The National Institute for Health and Care Excellence (NICE) has issued its first fast-track guidance, recommending Bayer’s Eylea (aflibercep) in choroidal neovascularisation (CNV).

The drug will consequently be made available to patients in England and Wales almost five months earlier than if it had gone through the usual NICE procedure.

There are approximately 3,200 people in England living with CNV – which can lead to visual impairments such as the loss of central vision – and it’s a setting where Eylea will compete against Novartis’ already NICE-recommended Lucentis (ranibizumab).

In doing so cost will now be the deciding factor, with NICE’s draft guidance noting that where both are considered suitable by patients and their clinicians “the least costly should be used”.

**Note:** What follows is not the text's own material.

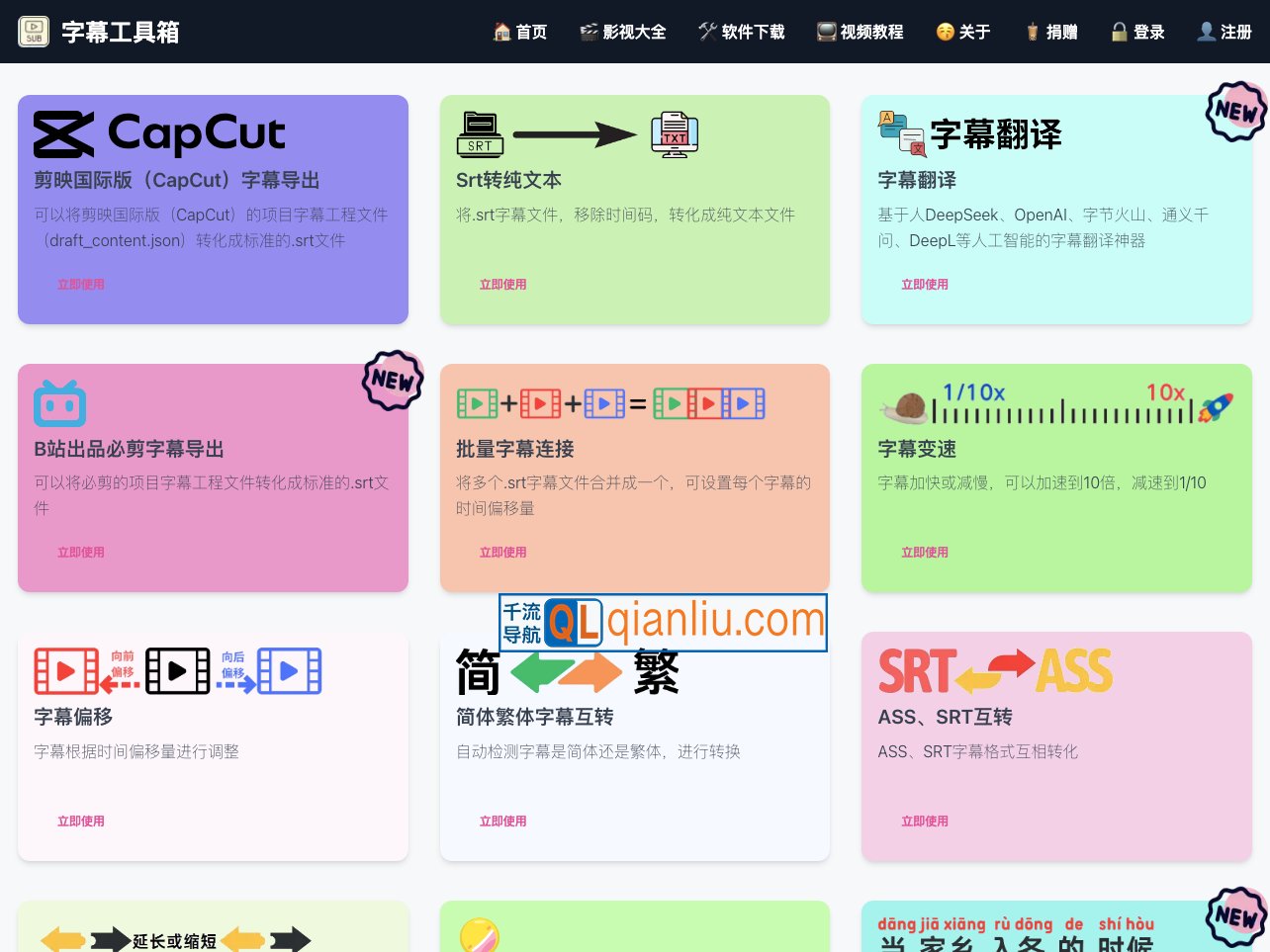Go to 影视大全 in the navigation bar
The image size is (1270, 952).
[623, 31]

On top this, Bayer has also agreed a patient access scheme – the details of which are, as is usually the case, ‘commercial in confidence’ – to reduce the cost of its intravitreal injection to the NHS.

NICE’s fast track procedure is designed to give patients faster access to the most cost-effective treatments, that is those with an anticipated incremental cost effectiveness ratio (ICER) of less than £10,000 per QALY gained.

The process is also an option to treatments that display similar health benefits at a similar, or lower cost, than treatments recommended in published appraisal guidance for the same indication.

The final guidance on Eylea is due to be published on 1 November 2017, with the drug to be made routinely available from 1 December 2017.